Metode penyebaran Nyamuk ber-Wolbachia di Indonesia dilakukan dengan sistem replacement atau penggantian dengan tujuan menggantikan nyamuk yang tidak ber-Wolbachia dengan nyamuk ber-Wolbachia sehingga menurunkan kemampuan nyamuk dalam menularkan virus dengue. Pelepasan nyamuk ber-Wolbachia hanya akan dilakukan sampai 60 % nyamuk Aedes aegypti yang ada di lapangan mengandung bakteri Wolbachia.

Kajian risiko terhadap pelepasan nyamuk ber-Wolbachia telah dilakukan oleh Kementerian Riset, Teknologi dan Pendidikan Tinggi (Kemenristek Dikti) dan Badan Penelitian dan Pengambangan Kementerian Kesehatan dengan melibatkan sedikitnya sebanyak 20 ahli independen yang terdiri dari: Virolog, Mikrobiolog, Epidemiolog, Ahli Serangga, Ahli Biodiversitas, Ahli Kesehatan Masyarakat, Ahli Ekonomi, Parasitolog, Dokter Penyakit Dalam, Ahli Imunologi, Dokter Anak, Psikolog dan Ahli Ilmu Sosial. Dengan hasil kajian risiko yaitu negligible risk sebesar 0.0088 yang artinya memiliki risiko yang dampaknya sangat kecil sehingga dapat diabaikan.
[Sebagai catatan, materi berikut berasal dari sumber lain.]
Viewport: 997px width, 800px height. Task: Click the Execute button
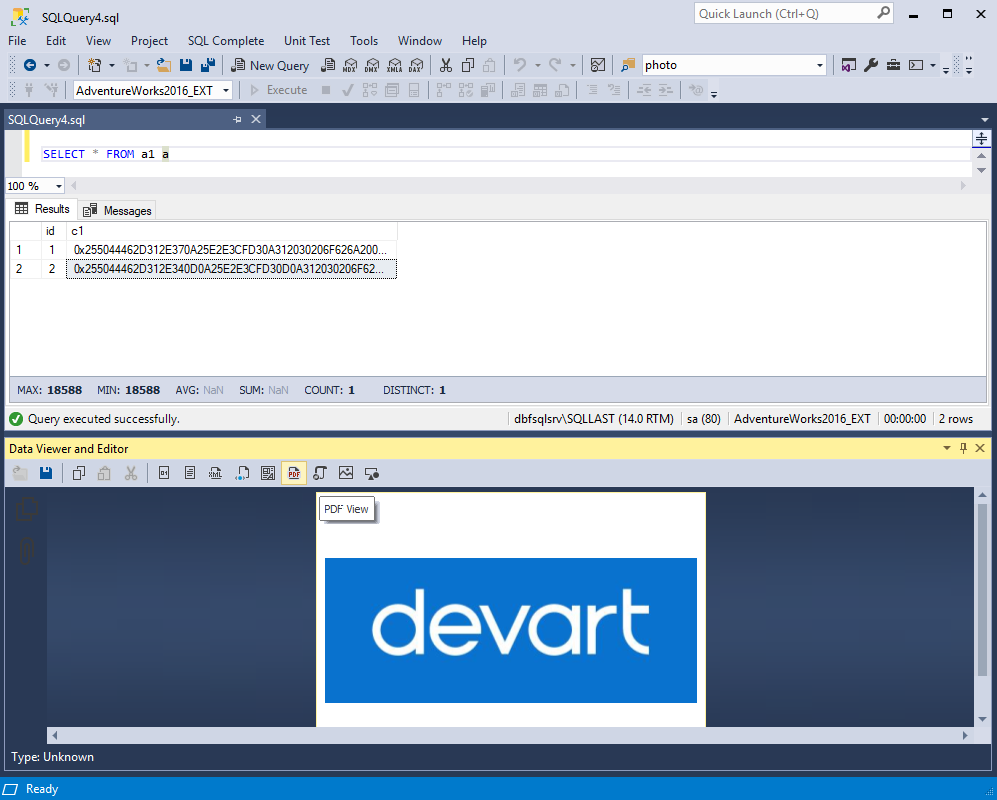pos(281,89)
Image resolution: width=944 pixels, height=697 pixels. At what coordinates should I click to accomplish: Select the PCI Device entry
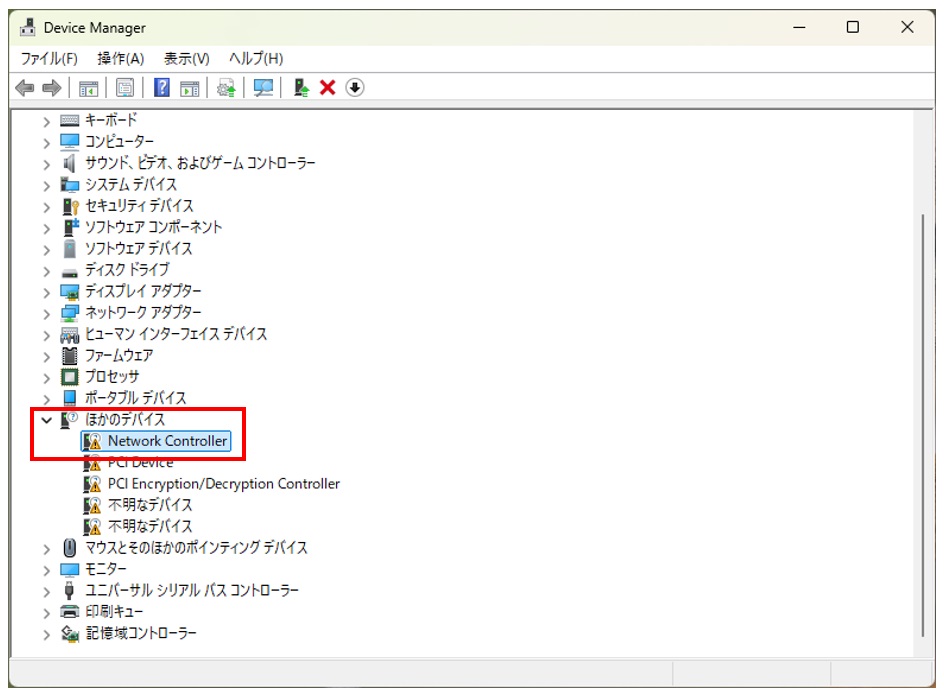(143, 462)
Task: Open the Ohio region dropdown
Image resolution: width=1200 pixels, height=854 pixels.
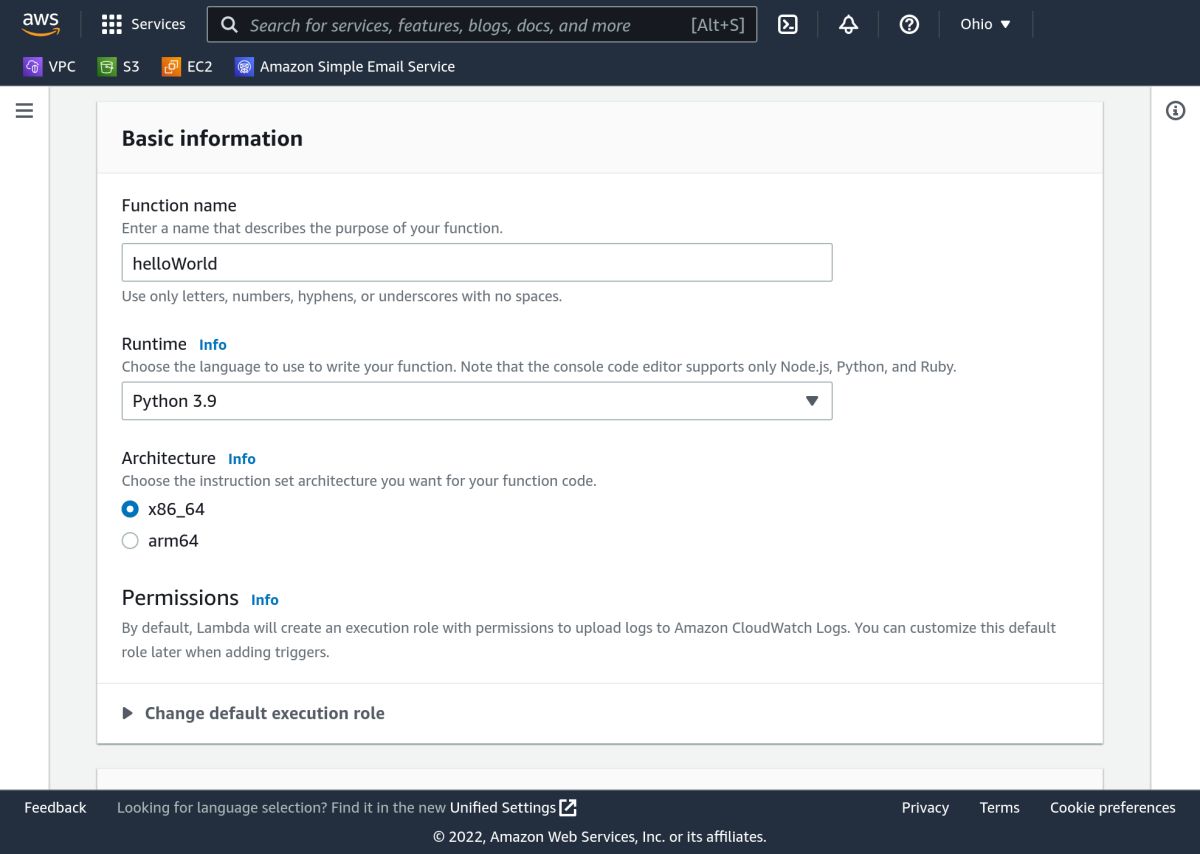Action: coord(985,24)
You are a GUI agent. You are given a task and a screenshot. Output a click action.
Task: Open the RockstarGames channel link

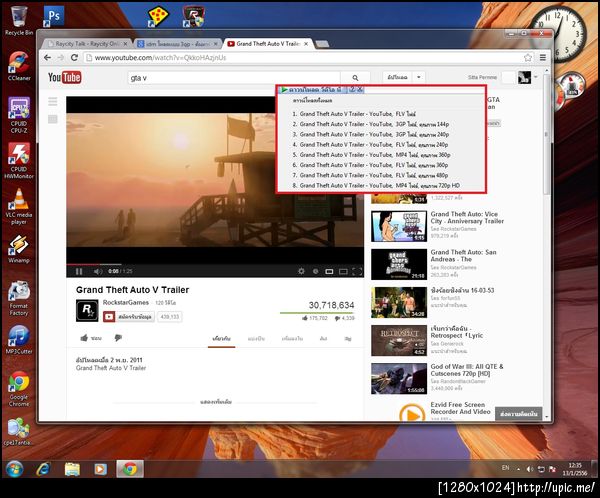(126, 302)
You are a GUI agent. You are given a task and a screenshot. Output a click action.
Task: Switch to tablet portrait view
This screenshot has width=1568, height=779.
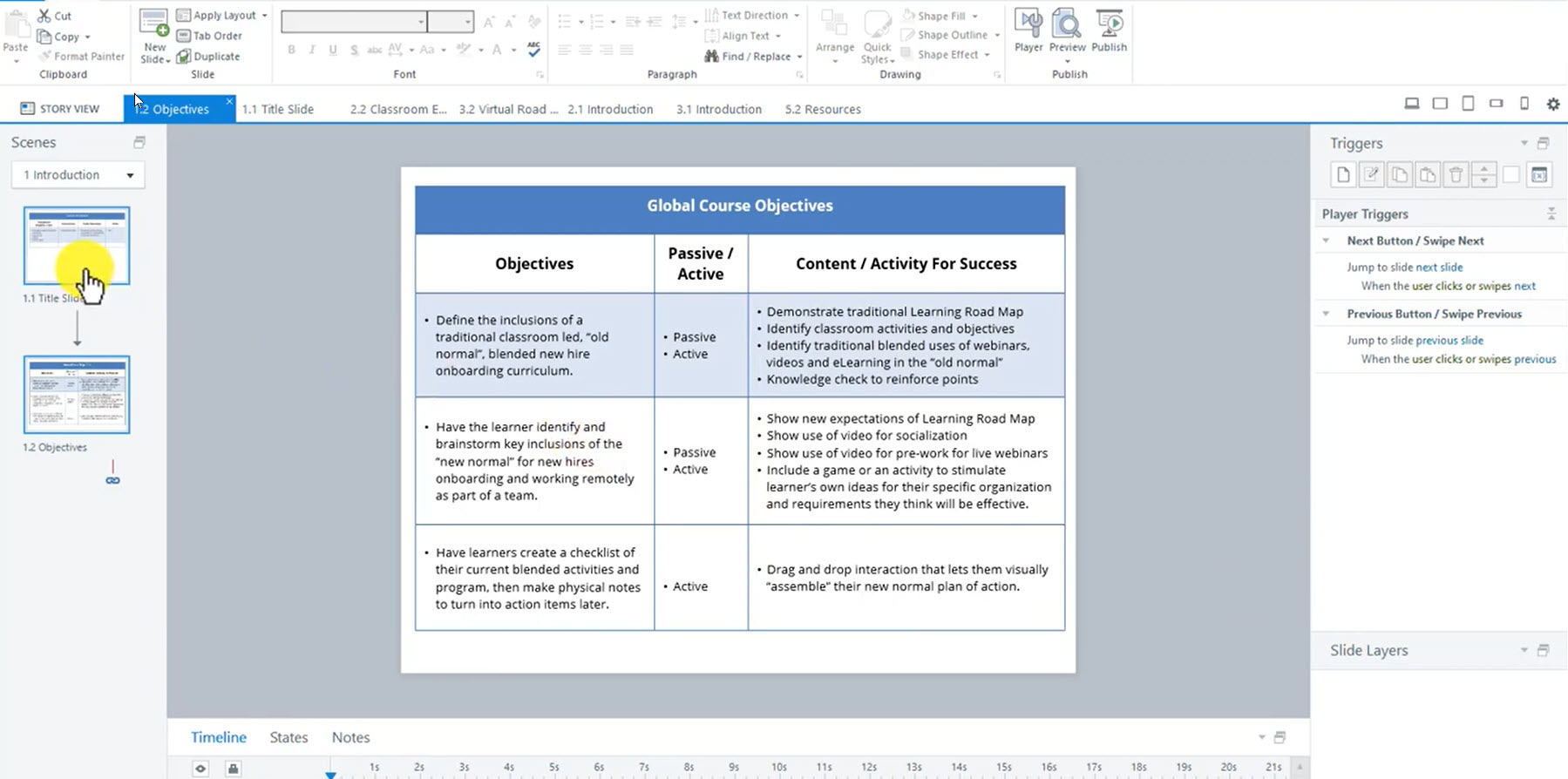1468,104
Banyak yang takut dan khawatir dengan keamanan teknologi Wolbachia ini. Faktanya Wolbachia aman bagi manusia, karena Wolbachia hanya hidup di serangga. Wolbachia juga aman bagi lingkungan, karena hanya hidup di sel organisme hidup. Jika sel/ organisme inangnya mati, Wolbachia akan terdegradasi sehingga Wolbachia tidak menyebabkan polusi. Perpindahan Wolbachia tidak akan terjadi dari satu serangga ke serangga lain. Wolbachia hanya berpindah dari induk betina ke keturunannya. Wolbachia aman bagi Aedes aegypti karena tidak merubah fisik, sifat, perkembangan dan perilaku nyamuk tersebut. Wolbachia tidak menyebabkan mutasi ke arah yang menyebabkan nyamuk maupun virus dengue menjadi lebih ganas. Wolbachia justru menghambat perkembangan virus di tubuh nyamuk.
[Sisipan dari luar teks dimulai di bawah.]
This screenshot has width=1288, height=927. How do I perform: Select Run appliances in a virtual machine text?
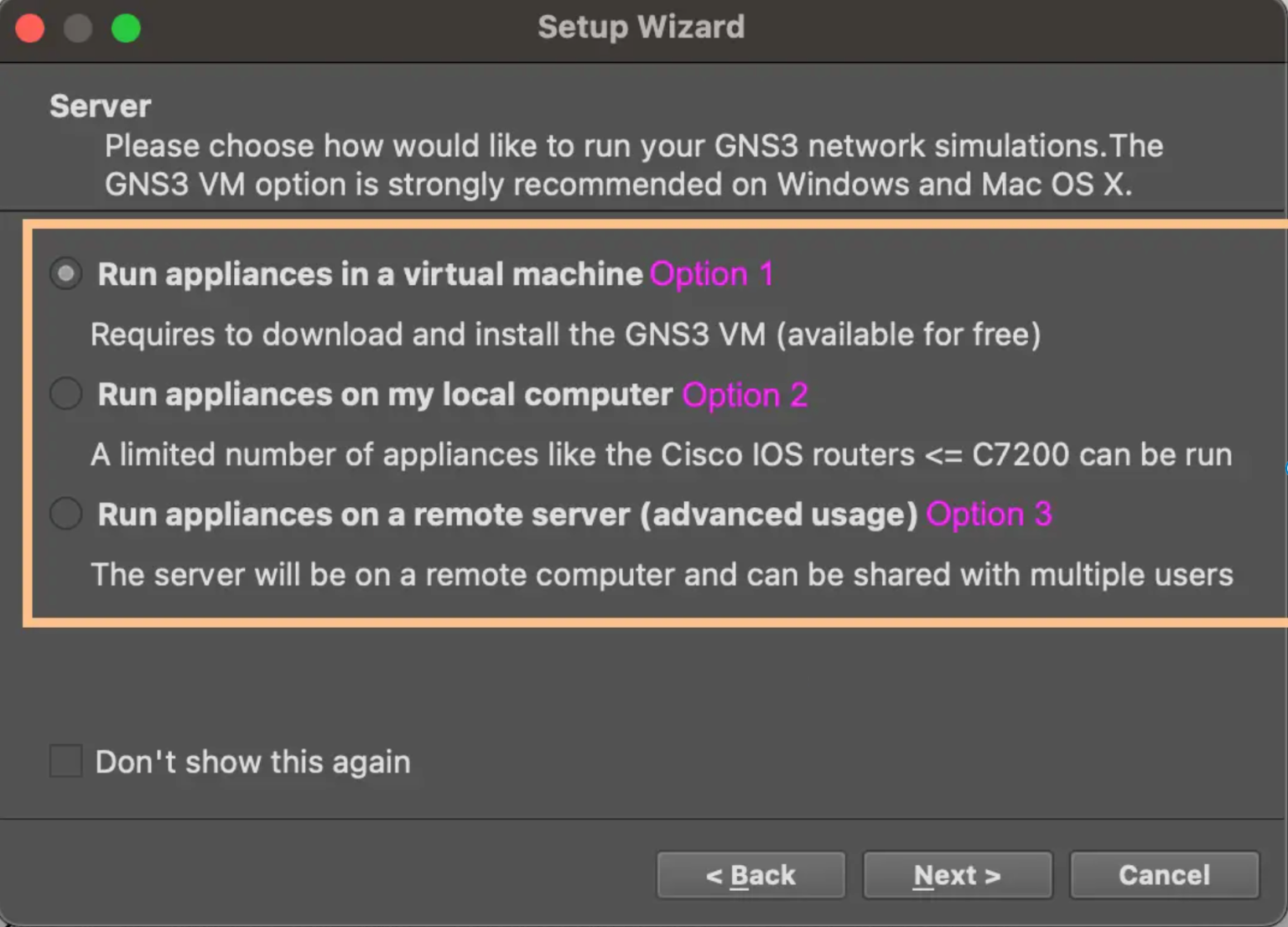click(369, 273)
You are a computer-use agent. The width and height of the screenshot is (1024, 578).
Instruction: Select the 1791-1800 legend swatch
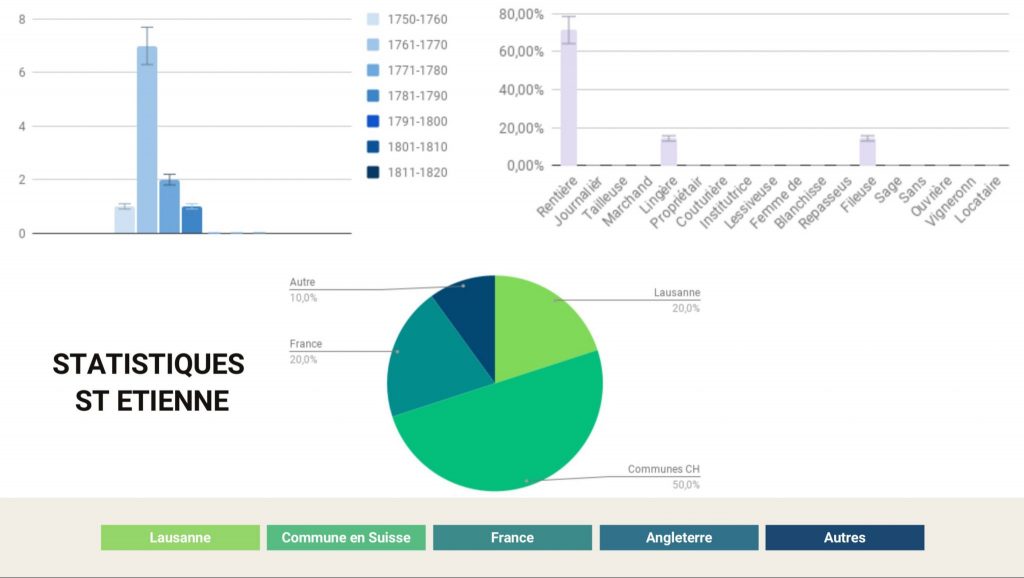pyautogui.click(x=373, y=122)

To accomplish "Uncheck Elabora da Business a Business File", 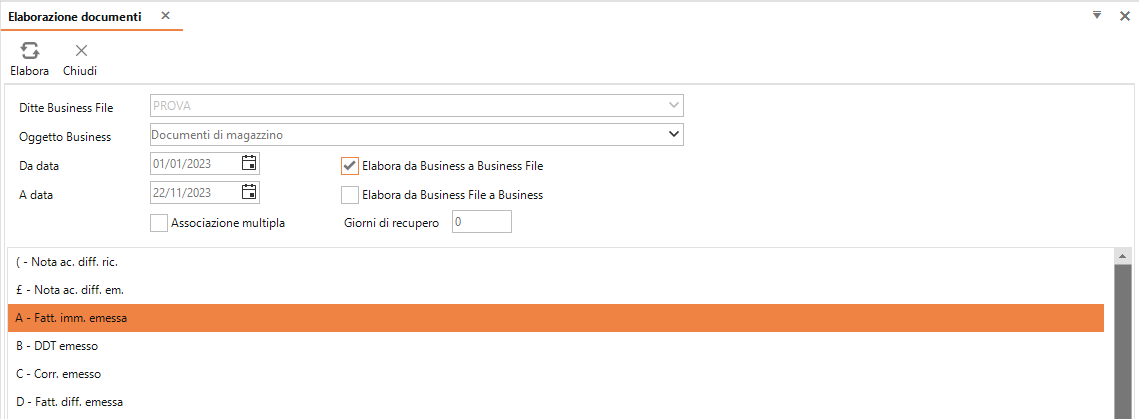I will pos(350,166).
Inovasi teknologi nyamuk Aedes aegypti berWolbachia ini dilaksanakan sebagai upaya pelengkap Strategi Nasional penanggulangan dengue di Indonesia. Dengan adanya teknologi ini tidak serta merta menghilangkan metode pencegahan dan pengendalian dengue yang telah dilakukan sebelumnya seperti G1R1J (Gerakan 1 Rumah 1 jumantik), Pokjanal DBD, dan lainnya. Masyarakat tetap diminta untuk melakukan gerakan 3M Plus seperti Menguras, Menutup, dan Mendaur ulang serta tetap menjaga kebersihan diri dan lingkungan.